▶ **AIM OF THE EXERCISE**: Extract all lines from the data beneath that include the word "Open".

▶ **EXTRACTED INFORMATION**:
────────────────────
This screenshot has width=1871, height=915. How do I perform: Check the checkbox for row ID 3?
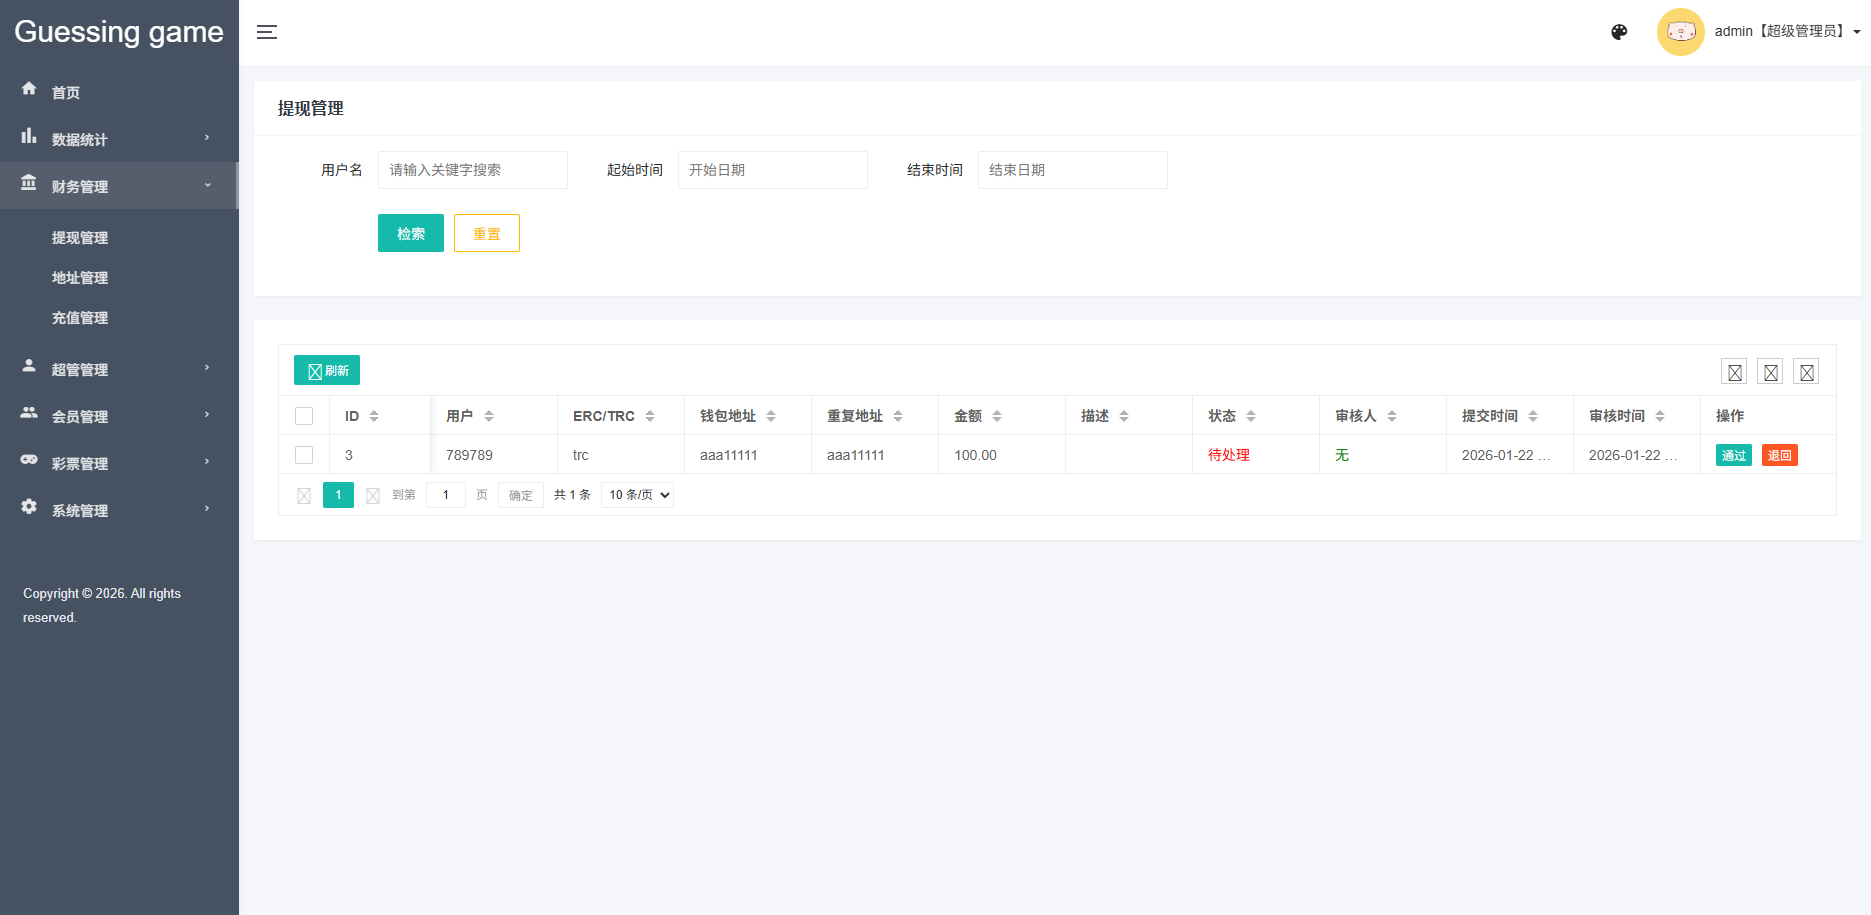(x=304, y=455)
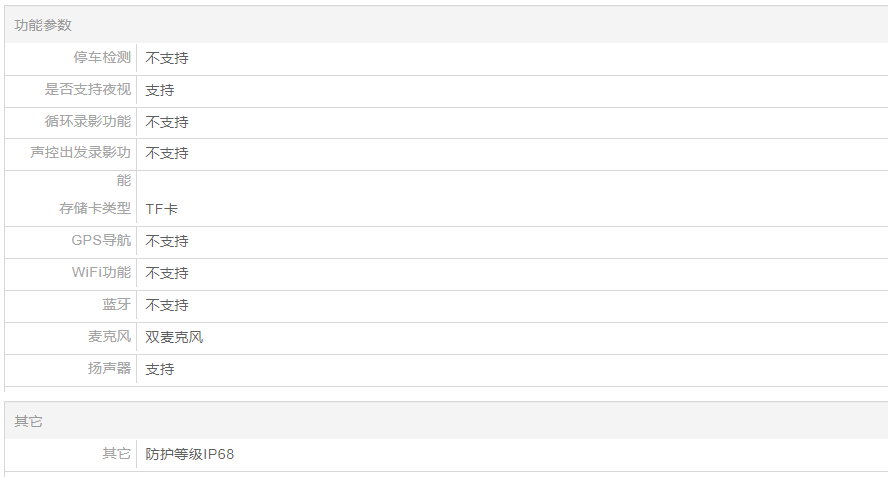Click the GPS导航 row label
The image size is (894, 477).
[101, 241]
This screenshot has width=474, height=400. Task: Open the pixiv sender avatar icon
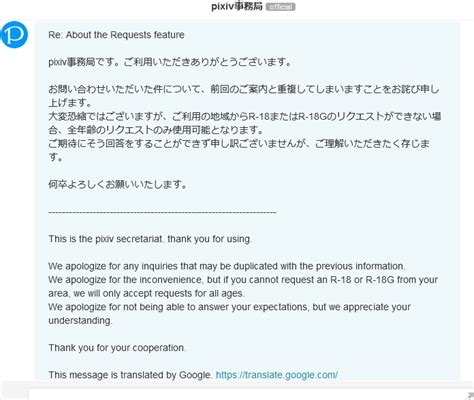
────────────────────
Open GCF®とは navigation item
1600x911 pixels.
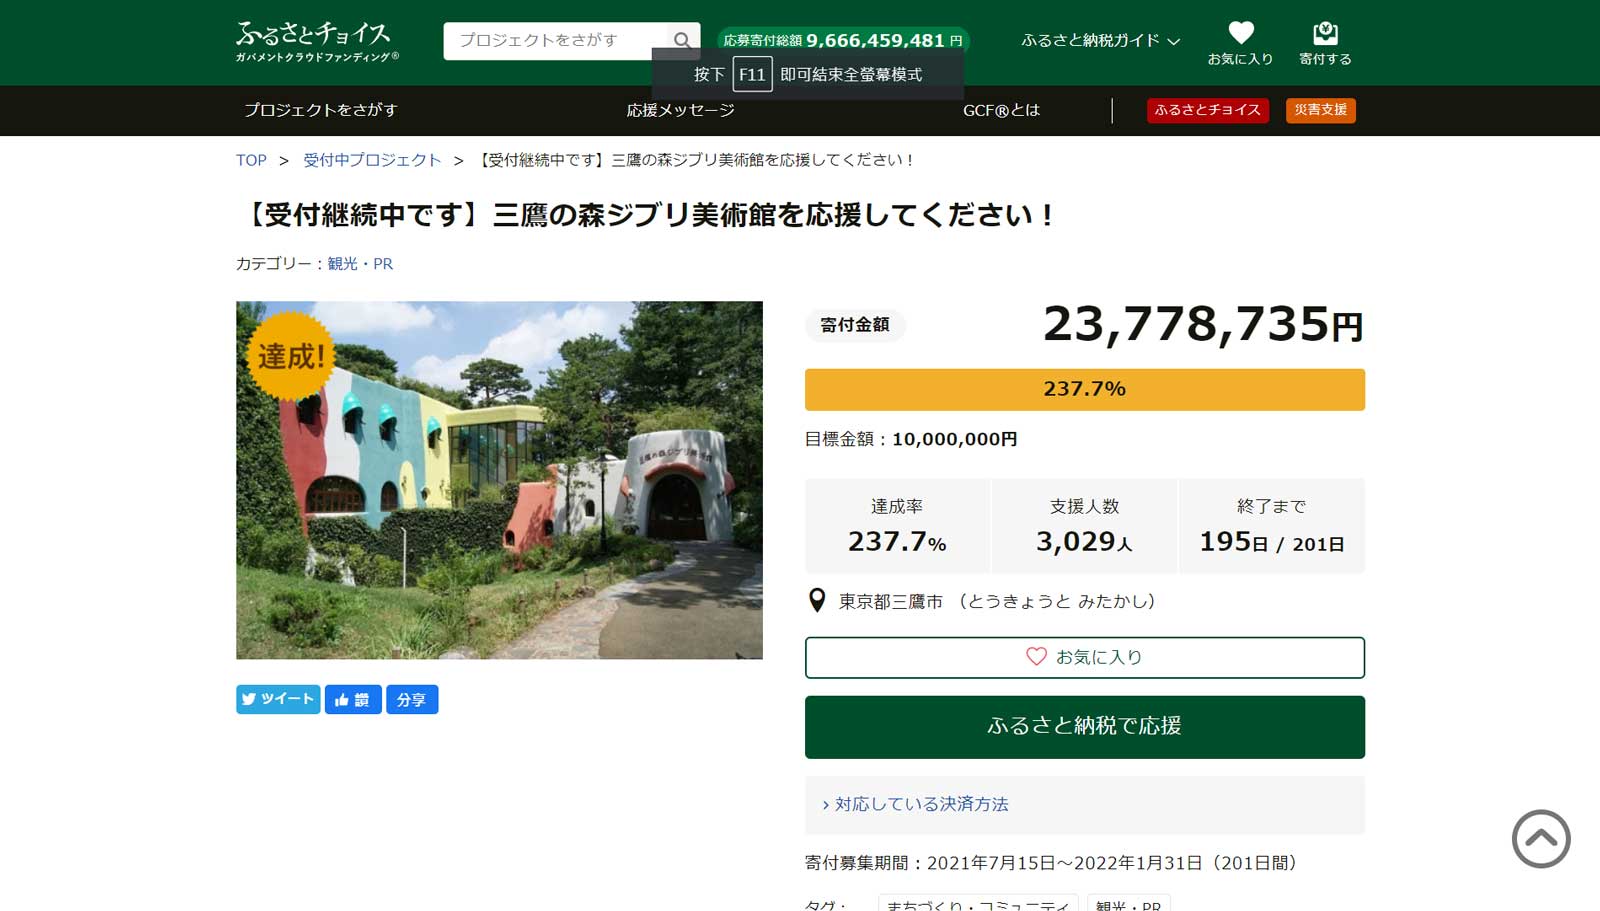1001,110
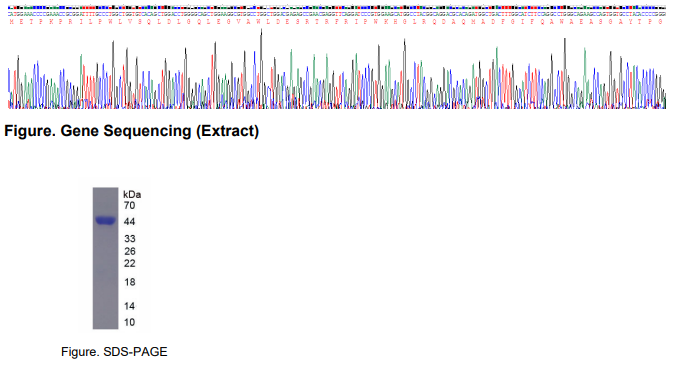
────────────────────
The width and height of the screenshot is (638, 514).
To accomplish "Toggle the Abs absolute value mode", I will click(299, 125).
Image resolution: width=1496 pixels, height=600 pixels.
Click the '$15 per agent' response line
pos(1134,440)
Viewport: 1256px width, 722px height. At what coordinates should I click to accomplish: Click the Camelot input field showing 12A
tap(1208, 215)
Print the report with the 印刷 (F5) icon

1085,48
────────────────────
▶ **RESULT OF THE TASK**:
This screenshot has width=474, height=400. Task: Open the pixiv sender avatar icon
Open GCF®とは navigation item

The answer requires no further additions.